Angeal knew him -- both in battle and in spirit. He was perhaps the only person who ever had.
Their target had a certain command of the battlefield, spurred on by desperation and something far more passionate. In any other circumstance, Sephiroth may have commended him and then scolded him for his lack of control. Despite his power, he was clumsy. His strength had been honed by necessity rather than through training, and while there was a certain utility in that, it had no thought and no tactics. It was nothing like the perfectly honed teamwork of the First Class pair.

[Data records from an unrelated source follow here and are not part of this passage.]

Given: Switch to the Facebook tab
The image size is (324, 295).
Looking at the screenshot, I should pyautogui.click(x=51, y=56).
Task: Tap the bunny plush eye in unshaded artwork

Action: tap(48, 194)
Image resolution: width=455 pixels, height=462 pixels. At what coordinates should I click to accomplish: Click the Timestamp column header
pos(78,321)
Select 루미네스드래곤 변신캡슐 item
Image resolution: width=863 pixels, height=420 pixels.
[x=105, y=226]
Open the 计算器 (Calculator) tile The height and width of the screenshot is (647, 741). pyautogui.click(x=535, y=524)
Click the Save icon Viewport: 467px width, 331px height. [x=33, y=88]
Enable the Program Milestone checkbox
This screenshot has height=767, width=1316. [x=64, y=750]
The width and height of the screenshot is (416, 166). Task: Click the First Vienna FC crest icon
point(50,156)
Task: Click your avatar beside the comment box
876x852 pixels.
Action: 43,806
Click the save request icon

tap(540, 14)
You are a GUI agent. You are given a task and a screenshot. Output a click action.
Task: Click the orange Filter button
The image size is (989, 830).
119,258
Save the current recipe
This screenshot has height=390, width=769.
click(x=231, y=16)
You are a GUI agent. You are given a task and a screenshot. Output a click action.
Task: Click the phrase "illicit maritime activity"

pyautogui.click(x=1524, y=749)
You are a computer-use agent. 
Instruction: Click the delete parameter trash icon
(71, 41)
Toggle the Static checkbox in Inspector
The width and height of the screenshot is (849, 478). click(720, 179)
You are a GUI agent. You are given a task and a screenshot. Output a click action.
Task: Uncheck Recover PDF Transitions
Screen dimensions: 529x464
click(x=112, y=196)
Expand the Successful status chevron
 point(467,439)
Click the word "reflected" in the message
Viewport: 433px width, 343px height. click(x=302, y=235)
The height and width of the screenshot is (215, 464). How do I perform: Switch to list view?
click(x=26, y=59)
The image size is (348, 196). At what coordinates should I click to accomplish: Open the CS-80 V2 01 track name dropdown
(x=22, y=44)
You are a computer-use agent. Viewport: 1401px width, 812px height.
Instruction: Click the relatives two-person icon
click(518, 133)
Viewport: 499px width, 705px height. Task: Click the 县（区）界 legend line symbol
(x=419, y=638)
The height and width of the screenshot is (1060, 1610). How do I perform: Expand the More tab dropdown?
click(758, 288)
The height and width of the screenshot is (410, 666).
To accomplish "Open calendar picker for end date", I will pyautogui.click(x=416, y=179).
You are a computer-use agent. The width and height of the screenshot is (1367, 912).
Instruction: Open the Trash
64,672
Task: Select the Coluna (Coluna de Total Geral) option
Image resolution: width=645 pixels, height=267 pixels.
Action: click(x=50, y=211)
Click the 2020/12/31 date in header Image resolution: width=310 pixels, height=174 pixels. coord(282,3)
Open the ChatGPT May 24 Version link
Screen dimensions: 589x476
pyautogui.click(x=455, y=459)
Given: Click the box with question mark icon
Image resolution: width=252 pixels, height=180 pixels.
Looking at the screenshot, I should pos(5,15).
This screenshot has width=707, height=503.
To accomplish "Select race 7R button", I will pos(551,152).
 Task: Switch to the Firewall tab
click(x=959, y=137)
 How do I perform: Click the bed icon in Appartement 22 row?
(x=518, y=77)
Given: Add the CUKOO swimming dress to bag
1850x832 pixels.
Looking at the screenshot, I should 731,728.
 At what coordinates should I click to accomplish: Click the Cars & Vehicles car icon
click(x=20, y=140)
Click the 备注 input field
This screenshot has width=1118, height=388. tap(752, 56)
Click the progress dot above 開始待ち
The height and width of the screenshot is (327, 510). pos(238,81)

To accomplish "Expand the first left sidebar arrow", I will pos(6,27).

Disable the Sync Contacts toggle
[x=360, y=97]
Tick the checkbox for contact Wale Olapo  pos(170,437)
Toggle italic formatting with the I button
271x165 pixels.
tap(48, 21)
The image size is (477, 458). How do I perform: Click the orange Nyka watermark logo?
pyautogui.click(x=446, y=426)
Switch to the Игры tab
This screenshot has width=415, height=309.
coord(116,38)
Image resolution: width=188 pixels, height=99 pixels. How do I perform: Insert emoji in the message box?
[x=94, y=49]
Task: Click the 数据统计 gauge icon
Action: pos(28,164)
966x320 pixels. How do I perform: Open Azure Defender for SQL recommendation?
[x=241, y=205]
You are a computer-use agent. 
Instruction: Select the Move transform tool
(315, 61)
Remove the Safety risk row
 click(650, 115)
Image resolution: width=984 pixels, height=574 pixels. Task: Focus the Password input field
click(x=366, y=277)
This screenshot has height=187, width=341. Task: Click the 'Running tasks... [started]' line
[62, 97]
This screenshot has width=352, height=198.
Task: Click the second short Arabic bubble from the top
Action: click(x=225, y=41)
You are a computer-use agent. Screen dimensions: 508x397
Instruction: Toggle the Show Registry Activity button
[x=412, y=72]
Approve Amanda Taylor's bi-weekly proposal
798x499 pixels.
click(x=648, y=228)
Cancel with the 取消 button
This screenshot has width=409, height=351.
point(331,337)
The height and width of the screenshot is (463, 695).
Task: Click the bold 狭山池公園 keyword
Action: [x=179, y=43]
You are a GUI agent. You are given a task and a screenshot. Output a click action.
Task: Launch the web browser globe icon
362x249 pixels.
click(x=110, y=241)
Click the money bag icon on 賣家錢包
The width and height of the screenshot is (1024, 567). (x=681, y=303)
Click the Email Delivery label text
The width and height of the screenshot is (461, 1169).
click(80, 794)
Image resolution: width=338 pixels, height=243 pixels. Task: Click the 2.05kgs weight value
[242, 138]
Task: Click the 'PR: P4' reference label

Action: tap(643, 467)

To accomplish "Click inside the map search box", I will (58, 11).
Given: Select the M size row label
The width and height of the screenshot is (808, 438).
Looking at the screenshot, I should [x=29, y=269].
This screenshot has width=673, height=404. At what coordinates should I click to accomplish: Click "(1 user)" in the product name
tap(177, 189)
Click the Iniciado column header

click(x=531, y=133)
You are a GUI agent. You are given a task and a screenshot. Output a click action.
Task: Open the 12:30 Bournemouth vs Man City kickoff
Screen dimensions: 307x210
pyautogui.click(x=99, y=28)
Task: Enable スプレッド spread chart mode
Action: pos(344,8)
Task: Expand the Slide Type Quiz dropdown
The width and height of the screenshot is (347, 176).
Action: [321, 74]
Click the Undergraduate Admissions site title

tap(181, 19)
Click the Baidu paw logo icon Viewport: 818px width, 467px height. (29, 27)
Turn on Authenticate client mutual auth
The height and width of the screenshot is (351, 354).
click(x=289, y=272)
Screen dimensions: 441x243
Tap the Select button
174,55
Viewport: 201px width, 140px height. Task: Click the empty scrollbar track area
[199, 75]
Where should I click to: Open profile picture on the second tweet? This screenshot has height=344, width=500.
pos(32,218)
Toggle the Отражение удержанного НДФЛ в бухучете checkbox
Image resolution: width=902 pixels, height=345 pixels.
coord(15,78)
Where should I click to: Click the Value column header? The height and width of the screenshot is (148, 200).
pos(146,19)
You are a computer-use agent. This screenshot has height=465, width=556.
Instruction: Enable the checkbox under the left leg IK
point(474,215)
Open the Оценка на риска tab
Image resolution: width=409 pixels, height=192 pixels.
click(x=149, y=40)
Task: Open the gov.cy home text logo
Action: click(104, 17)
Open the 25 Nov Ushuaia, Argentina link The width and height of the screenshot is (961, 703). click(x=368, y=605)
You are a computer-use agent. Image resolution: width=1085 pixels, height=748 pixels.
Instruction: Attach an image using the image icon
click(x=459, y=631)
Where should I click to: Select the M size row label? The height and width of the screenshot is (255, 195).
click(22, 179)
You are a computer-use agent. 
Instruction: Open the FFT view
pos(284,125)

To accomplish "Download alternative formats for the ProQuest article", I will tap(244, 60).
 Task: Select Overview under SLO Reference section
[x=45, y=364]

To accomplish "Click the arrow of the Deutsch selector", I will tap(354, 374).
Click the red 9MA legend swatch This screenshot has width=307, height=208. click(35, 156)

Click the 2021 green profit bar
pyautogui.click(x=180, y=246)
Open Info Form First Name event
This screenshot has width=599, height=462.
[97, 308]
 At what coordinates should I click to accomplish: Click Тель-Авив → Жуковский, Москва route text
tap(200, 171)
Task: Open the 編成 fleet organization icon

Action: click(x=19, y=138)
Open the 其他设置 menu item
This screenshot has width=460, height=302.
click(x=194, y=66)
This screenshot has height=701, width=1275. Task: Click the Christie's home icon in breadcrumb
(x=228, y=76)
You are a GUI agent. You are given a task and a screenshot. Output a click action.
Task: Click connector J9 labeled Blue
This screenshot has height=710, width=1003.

The swordsman, despite his force of will, had never stood a chance.
It was over in an instant. The mad SOLDIER swung wildly. Sephiroth blocked the attack, leaving an opening for Angeal’s powerful strike. Sephiroth felt the force of that blow. He heard the crack of bone and then their target was sent hurtling through the air like a hollow doll. Angeal had, notably, used the dull edge of his sword. Sephiroth didn’t quite understand why. Wood and concrete crumbled on impact with human flesh and bone. The swordsman’s Barrier spell had made him resilient, but surely it would lead to only a far slower and more brutal death.
Sephiroth far preferred a decisive finish. Still, he wouldn’t argue his friend’s methods. Alone, the vengeance driven swordsman had managed the upperhand. Angeal had shifted the battle in his favor.
”Alright.” Angeal was breathing heavily. He secured his sword to its familiar place on his back. ”Let’s move. Before we attract any more unwanted attention.”
Sephiroth hummed in answer. He’d come to this place to attract attention -- Angeal’s attention -- and while it seemed he had succeeded on that front, it had been a reckless decision. He understood that now as well as the cost of his own hubris. It was best to find a more secure location.
Yet he felt the weight of that moment on his shoulders. Angeal, beside him. Angeal, alive.
”We searched for you.” Sephiroth hesitated, unsure of his own words. ”Genesis and I.”
Post by Cloud Strife on Feb 3, 2021 22:22:49 GMT -6
The adrenaline built a wall against the floodwaters of pain rising steadily on the other side. Cloud was only peripherally aware of the bone-deep laceration in the meat of his forearm when his grip slackened involuntarily and the warm wet flow of blood cascaded down his arm and soaked into his glove. His right leg buckled if he put weight on it. The tattered edges of his pantleg stuck fast to the open wound beneath. The dull-edged nonlethal strikes were a blessing, then. Dead nerves didn't hurt. He couldn't spare the mental effort in those moments to wonder why the other man was going out of his way not to kill him.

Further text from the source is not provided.